━━━━━ RECORDS PROVIDED

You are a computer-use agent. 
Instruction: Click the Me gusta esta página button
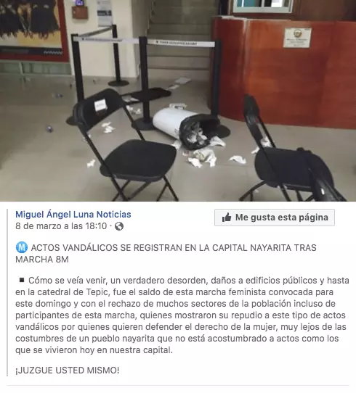(x=275, y=218)
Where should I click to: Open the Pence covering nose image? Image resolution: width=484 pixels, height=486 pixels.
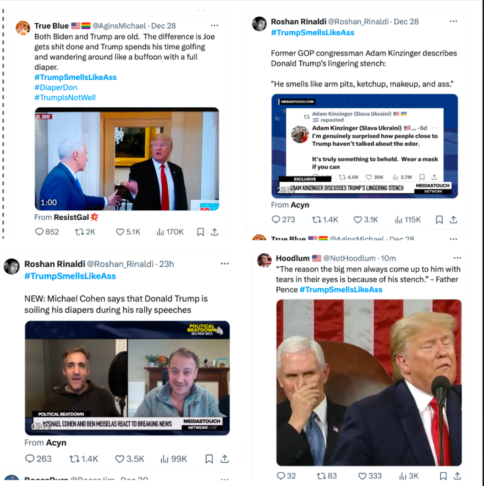pyautogui.click(x=369, y=383)
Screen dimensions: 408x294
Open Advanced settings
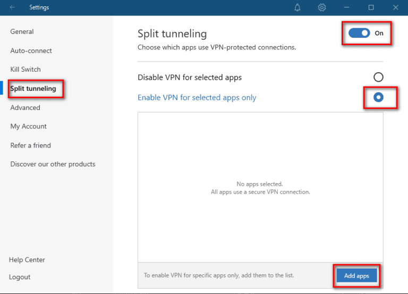pyautogui.click(x=25, y=108)
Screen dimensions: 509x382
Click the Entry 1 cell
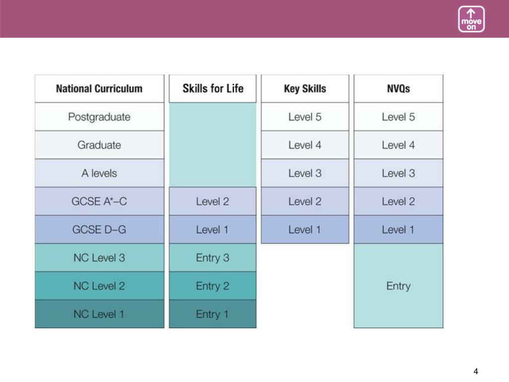(x=213, y=314)
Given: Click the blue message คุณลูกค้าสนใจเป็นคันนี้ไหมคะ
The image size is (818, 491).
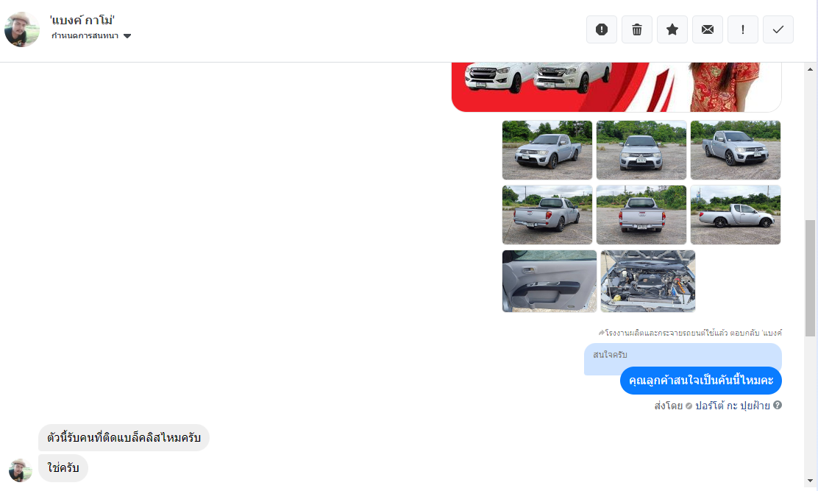Looking at the screenshot, I should pyautogui.click(x=700, y=381).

━━━━━━━━━━

PROMPT: Output the entries above verbatim, leaving out images.

SOLVED EXERCISE:
You are a computer-use agent. 
Instruction: Click the Me gusta esta página button
(x=275, y=218)
Where should I click to: Open the Pence covering nose image? Image resolution: width=484 pixels, height=486 pixels.
pyautogui.click(x=369, y=383)
Screen dimensions: 408x294
Open Advanced settings
pyautogui.click(x=25, y=108)
Screen dimensions: 509x382
Click the Entry 1 cell
(x=213, y=314)
Given: Click the blue message คุณลูกค้าสนใจเป็นคันนี้ไหมคะ
The image size is (818, 491).
Looking at the screenshot, I should pyautogui.click(x=700, y=381).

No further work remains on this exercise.